1
THE FLAG: FIRST ACT
A HEADLONG RUN startled the empty street; they saw a creature nimbler than a clown climb over the omnibus, and Gavroche bounded into the barricade all breathless, saying:
“My musket! Here they are.”
An electric thrill ran through the whole barricade, and a moving of hands was heard, feeling for their muskets.
“Do you want my carbine?” said Enjolras to the gamin.
“I want the big musket,” answered Gavroche.
And he took Javert’s musket.
Two sentinels had been driven back, and had come in almost at the same time as Gavroche. They were the sentinel from the end of the street, and the sentinel from de la Petite Truanderie. The sentinel in the little Rue des Prêcheurs remained at his post, which indicated that nothing was coming from the direction of the bridges and the markets.
Every man had taken his post for the combat.
Forty-three insurgents, among them Enjolras, Combeferre, Courfeyrac, Bossuet, Joly, Bahorel, and Gavroche, were on their knees in the great barricade, their heads even with the crest of the wall, the barrels of their muskets and their carbines pointed over the paving-stones as through loopholes, watchful, silent, ready to fire. Six, commanded by Feuilly, were stationed with their muskets at their shoulders, in the windows of the two upper stories of Corinth.
A few moments more elapsed, then a sound of steps, measured, heavy, numerous, was distinctly heard from the direction of Saint Leu. This sound, at first faint, then distinct, then heavy and sonorous, approached slowly, without halt, without interruption, with a tranquil and terrible continuity. Nothing but this could be heard. It was at once the silence and the sound of the statue of the Commander, but this stony tread was so indescribably enormous and so multiplex, that it called up at the same time the idea of a throng and of a spectre. You would have thought you heard the stride of the fearful statue Legion. This tread approached; it approached still nearer, and stopped. They seemed to hear at the end of the street the breathing of many men. They saw nothing, however, only they discovered at the very end, in that dense darkness, a multitude of metallic threads, as fine as needles and almost imperceptible, which moved about like those indescribable phosphoric networks which we perceive under our closed eyelids at the moment of going to sleep, in the first mists of slumber. They were bayonets and musket barrels dimly lighted up by the distant reflection of the torch.

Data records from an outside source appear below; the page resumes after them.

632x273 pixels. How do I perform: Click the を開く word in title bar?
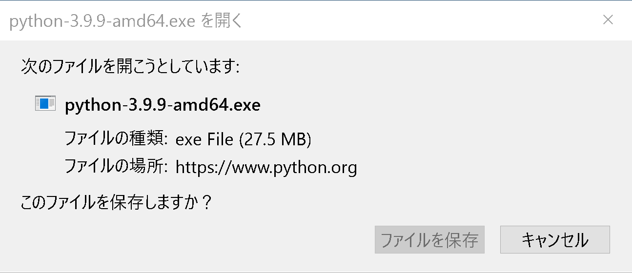click(x=222, y=21)
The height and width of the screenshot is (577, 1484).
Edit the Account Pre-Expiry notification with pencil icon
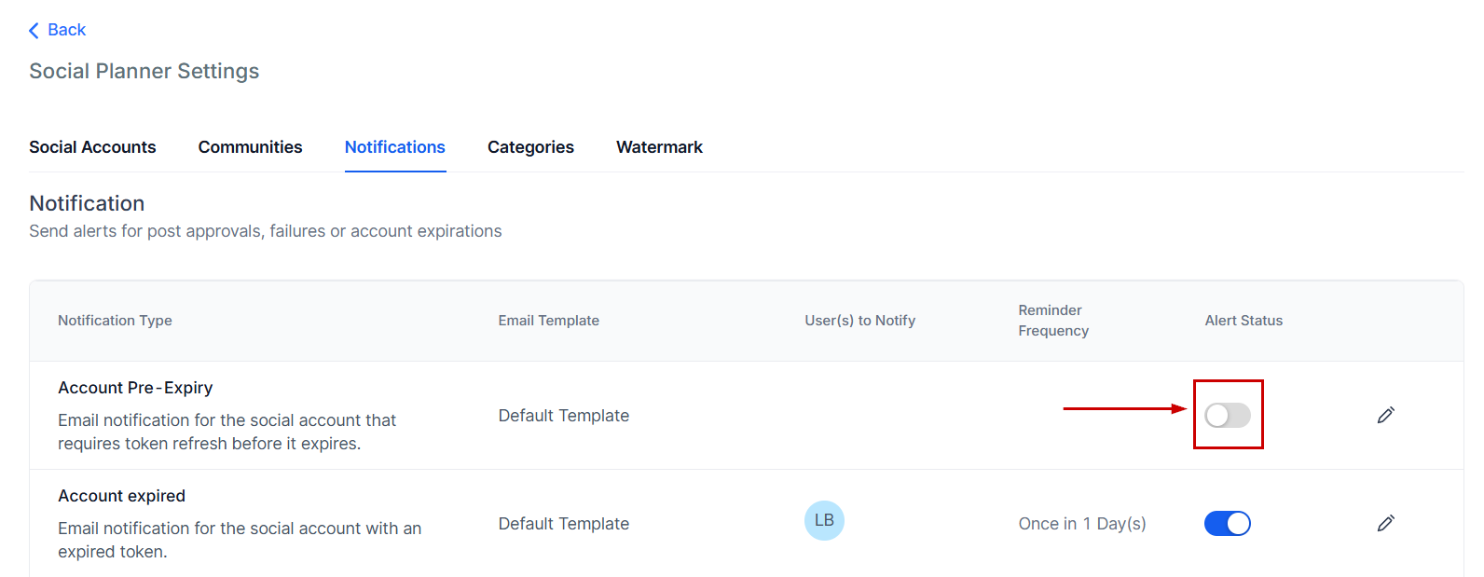(x=1385, y=415)
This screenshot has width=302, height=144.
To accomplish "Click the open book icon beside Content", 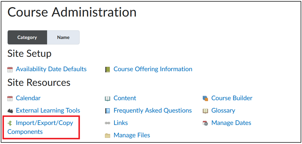I will (x=107, y=99).
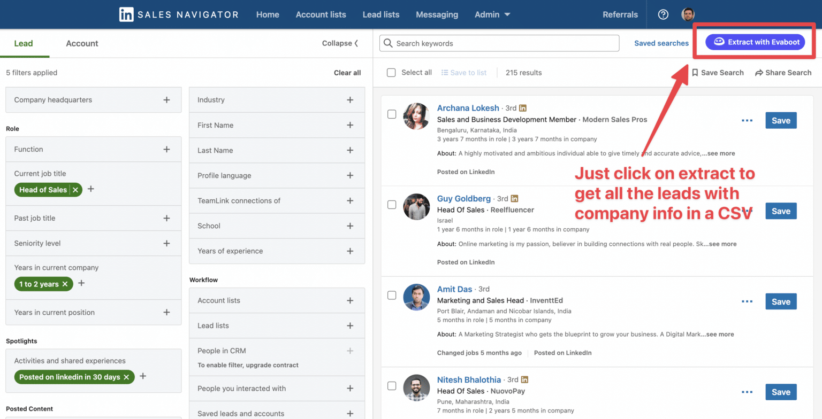The height and width of the screenshot is (419, 822).
Task: Open the overflow menu on Amit Das's result
Action: [x=747, y=301]
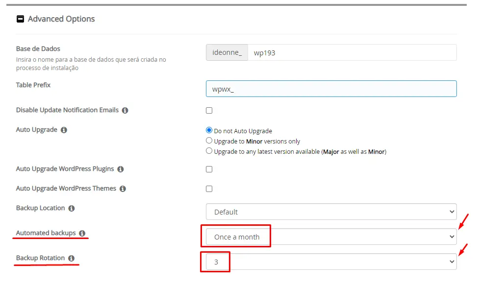Open the Auto Upgrade WordPress Themes info icon
The width and height of the screenshot is (478, 288).
pyautogui.click(x=122, y=188)
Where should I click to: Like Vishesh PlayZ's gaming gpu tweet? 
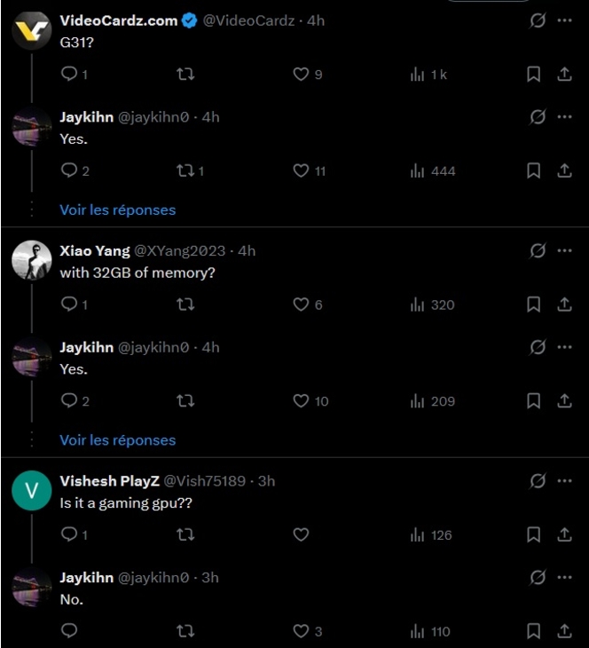[x=302, y=534]
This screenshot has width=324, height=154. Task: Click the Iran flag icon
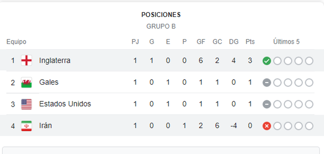(27, 126)
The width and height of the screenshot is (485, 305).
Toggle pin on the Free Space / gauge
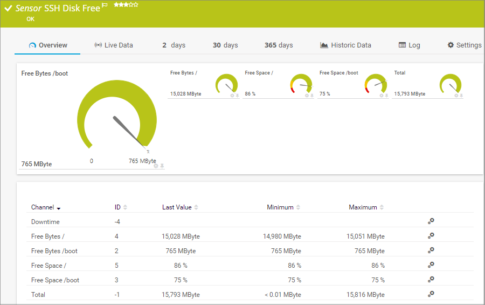312,96
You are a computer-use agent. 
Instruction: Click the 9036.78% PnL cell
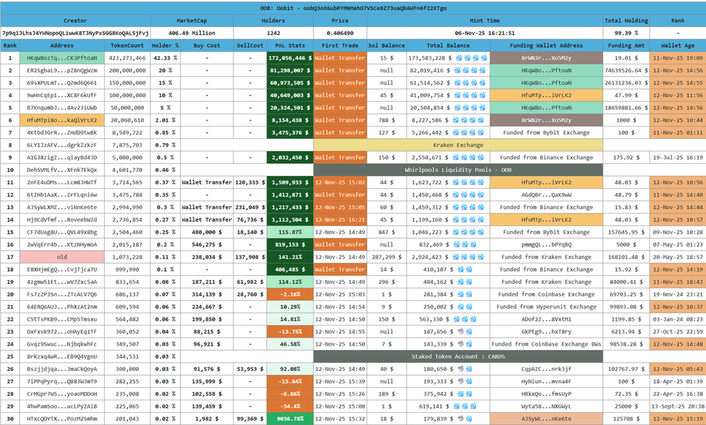tap(289, 419)
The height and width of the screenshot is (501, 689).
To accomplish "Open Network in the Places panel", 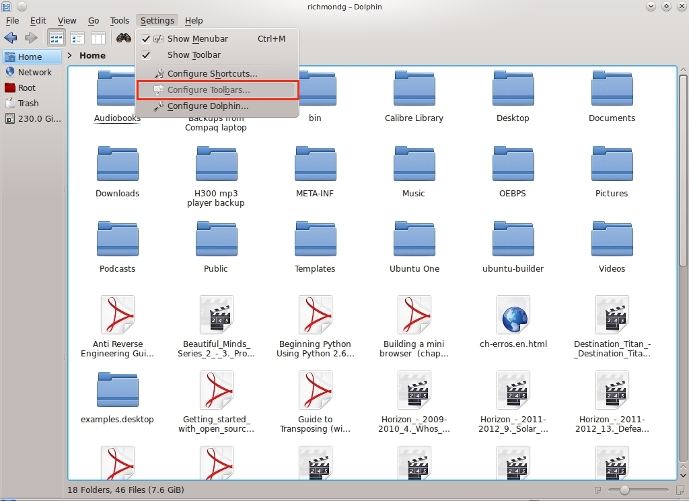I will [x=34, y=72].
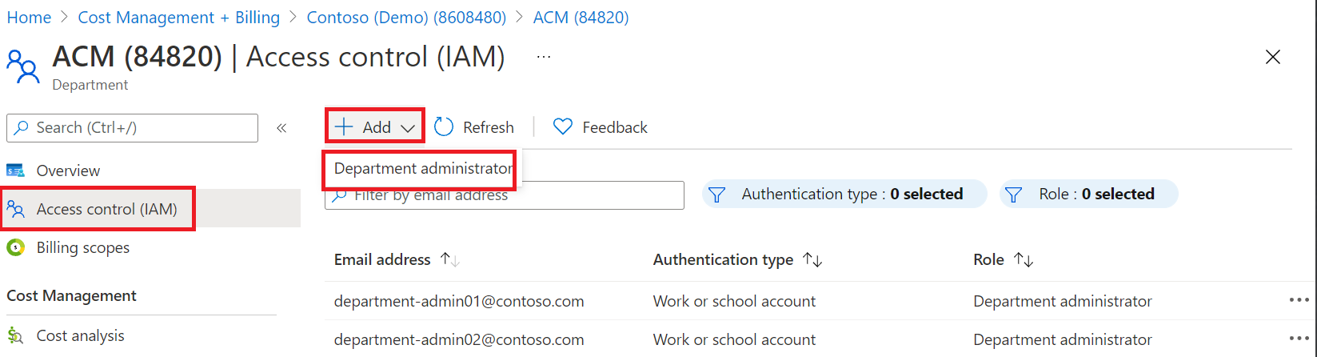Screen dimensions: 1317x357
Task: Click the Home breadcrumb link
Action: coord(29,18)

There was still a pause, as if on both sides they were awaiting. Suddenly, from the depth of that shadow, a voice, so much the more ominous, because nobody could be seen, and because it seemed as if it were the darkness itself which was speaking, cried:
“Who goes there?”
At the same time they heard the click of the levelled muskets.
Enjolras answered in a lofty and ringing tone:
“French Revolution!”
“Fire!” said the voice.
A flash empurpled all the façades on the street, as if the door of a furnace were opened and suddenly closed.
A fearful explosion burst over the barricade. The red flag fell. The volley had been so heavy and so dense that it had cut the staff, that is to say, the very point of the pole of the omnibus. Some balls, which ricocheted from the cornices of the houses, entered the barricade and wounded several men.
The impression produced by this first charge was freezing. The attack was impetuous, and such as to make the boldest ponder. It was evident that they had to do with a whole regiment at least.
“Comrades,” cried Courfeyrac, “don’t waste the powder. Let us wait to reply till they come into the street.”
During this time little Gavroche, who alone had not left his post and had remained on the watch, thought he saw some men approaching the barricade with a stealthy step. Suddenly he cried:
“Take care!”
Courfeyrac, Enjolras, Jean Prouvaire, Combeferre, Joly, Bahorel, Bossuet, all sprang tumultuously from the tavern. There was hardly a moment to spare. They perceived a sparkling breadth of bayonets undulating above the barricade. Municipal Guards of tall stature were penetrating, some by climbing over the omnibus, others by the opening, pushing before them the gamin, who fell back, but did not fly.
The moment was critical. It was that first fearful instant of the inundation, when the stream rises to the level of the bank and when the water begins to infiltrate through the fissures in the dyke. A second more, and the barricade had been taken.
Bahorel sprang upon the first Municipal Guard who entered, and killed him at the very muzzle of his carbine; the second killed Bahorel with his bayonet. Another had already prostrated Courfeyrac, who was crying “Help!” The largest of all, a kind of colossus, marched upon Gavroche with fixed bayonet. The gamin took Javert’s enormous musket in his little arms, aimed it resolutely at the giant, and pulled the trigger. Nothing went off. Javert had not loaded his musket. The Municipal Guard burst into a laugh and raised his bayonet over the child.
Before the bayonet touched Gavroche the musket dropped from the soldier’s hands, a ball had struck the Municipal Guard in the middle of the forehead, and he fell on his back. A second ball struck the other Guard, who had assailed Courfeyrac, full in the breast, and threw him upon the pavement.
It was Marius who had just entered the barricade.